ECLI:NL:GHARN:2011:BQ9241
Gerechtshof Arnhem
- Hoger beroep
- Rechtspraak.nl
Beëindiging schuldsaneringsregeling op basis van nieuwe feiten en omstandigheden
In deze zaak heeft het Gerechtshof Arnhem op 1 juni 2011 uitspraak gedaan in hoger beroep over de beëindiging van een schuldsaneringsregeling. De appellante, vertegenwoordigd door mr. S. van der Linden, had eerder bij de rechtbank Zwolle-Lelystad een verzoek ingediend tot beëindiging van de schuldsaneringsregeling die op 11 januari 2011 was toegepast op de belanghebbenden, echtelieden die door mr. D.H. Sloof werden bijgestaan. De rechtbank had dit verzoek afgewezen, omdat er geen nieuwe feiten of omstandigheden waren die aanleiding gaven om de regeling te beëindigen.

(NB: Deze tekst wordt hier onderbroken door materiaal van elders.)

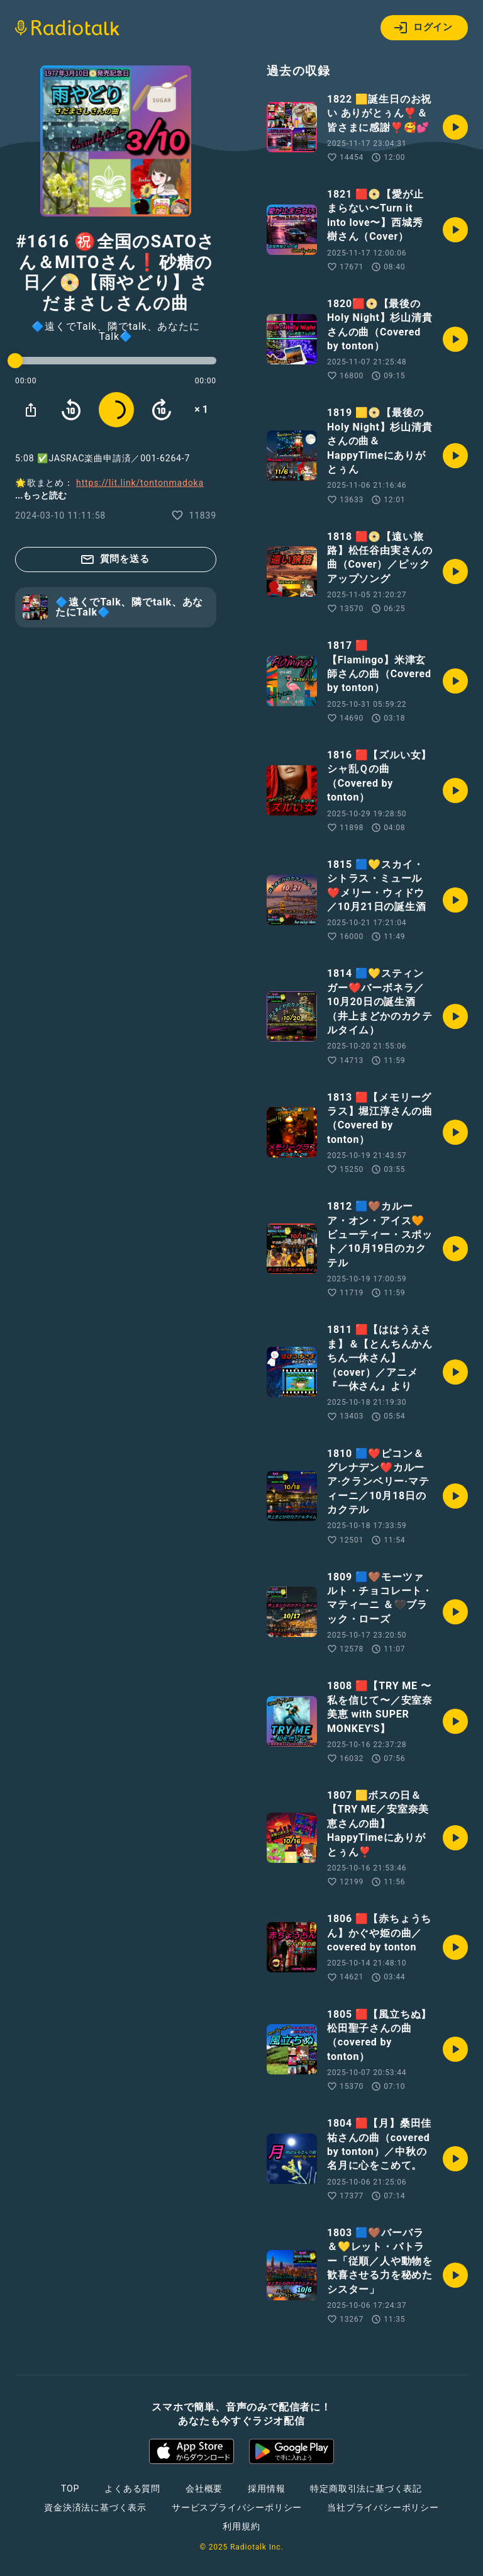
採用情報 (266, 2488)
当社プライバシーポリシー (383, 2507)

In hoger beroep heeft het hof echter vastgesteld dat de stelling van de man, dat hij de hypotheekbetalingen steeds had voldaan, onjuist was. Dit was een cruciaal punt, aangezien het hof bij de eerdere beslissing was uitgegaan van deze onjuiste informatie. Het hof heeft vastgesteld dat de man slechts in een beperkte periode hypotheekbetalingen had gedaan en dat hij vanaf oktober 2009 geen betalingen meer had verricht, zowel voor de hypotheek als voor de alimentatie. Dit leidde tot de conclusie dat de man niet te goeder trouw was geweest in het ontstaan van de alimentatieschuld.
Het hof heeft op basis van artikel 350, derde lid, aanhef en onder f, van de Faillissementswet geoordeeld dat de schuldsaneringsregeling ten aanzien van de man moest worden beëindigd, omdat de nieuwe feiten en omstandigheden reden zouden zijn geweest om het oorspronkelijke verzoek tot toelating tot de schuldsaneringsregeling af te wijzen. De beslissing van de rechtbank werd gedeeltelijk vernietigd, en de schuldsaneringsregeling voor de man werd beëindigd, terwijl de regeling voor de andere belanghebbende werd bekrachtigd. Deze uitspraak benadrukt het belang van waarheidsgetrouwe informatie bij de beoordeling van schuldsaneringsverzoeken.